• Instructions to follow: All that is wanted is the line with "This screenshot has height=365, width=560." and each line after it to the end of the data below, set down exactly and without pictures.

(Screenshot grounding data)
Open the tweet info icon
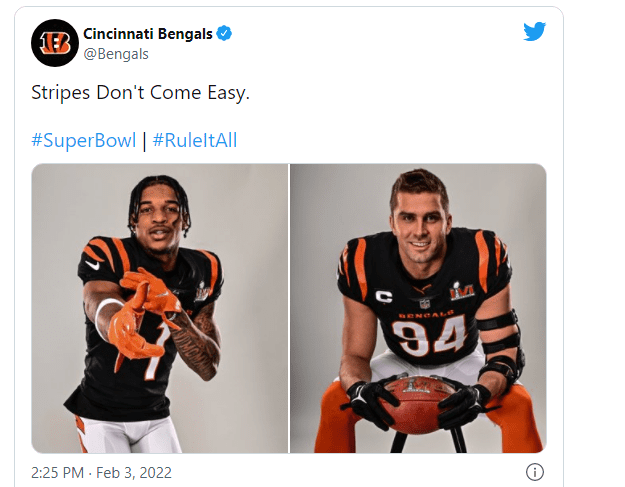This screenshot has height=487, width=625. click(535, 472)
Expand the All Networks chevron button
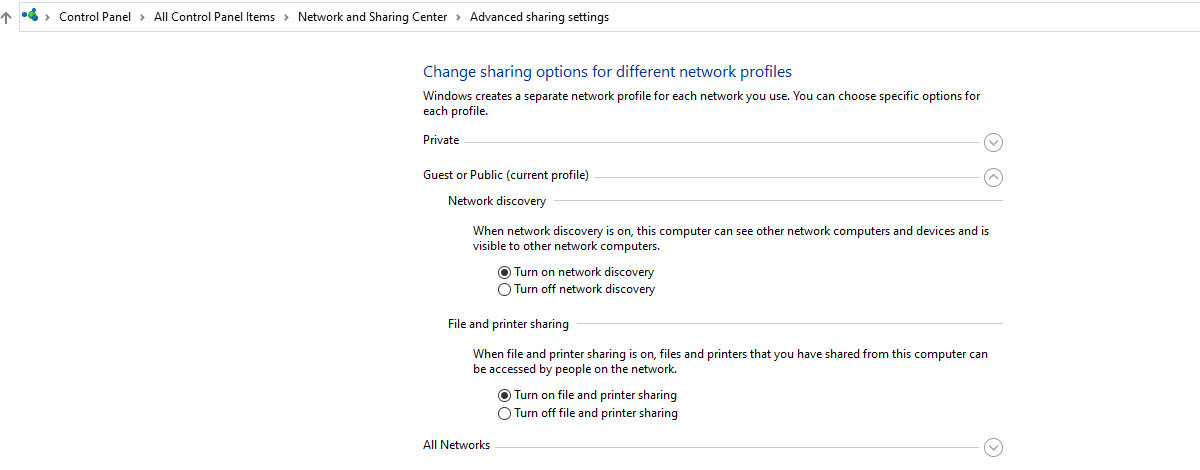This screenshot has height=470, width=1200. (993, 447)
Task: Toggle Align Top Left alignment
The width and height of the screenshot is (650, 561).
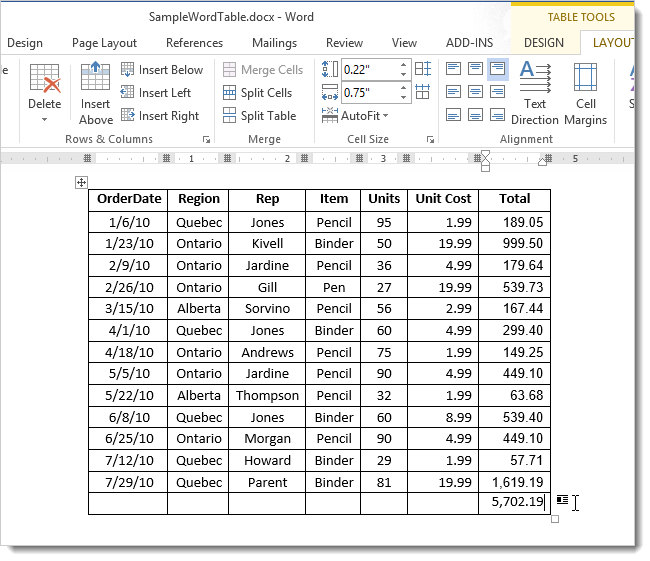Action: point(453,69)
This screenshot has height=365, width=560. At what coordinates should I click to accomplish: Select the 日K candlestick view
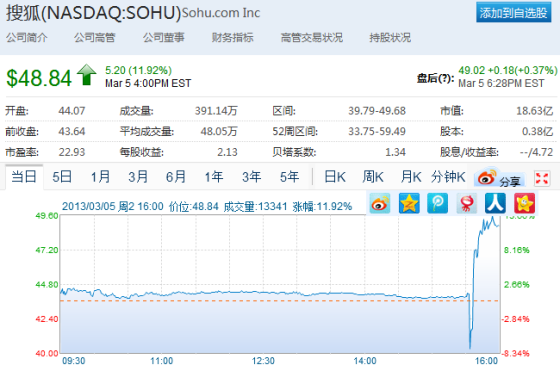pos(335,177)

• Result of this exercise:
This screenshot has height=365, width=560. At what coordinates should I click to accomplish: Select the 日K candlestick view
pos(335,177)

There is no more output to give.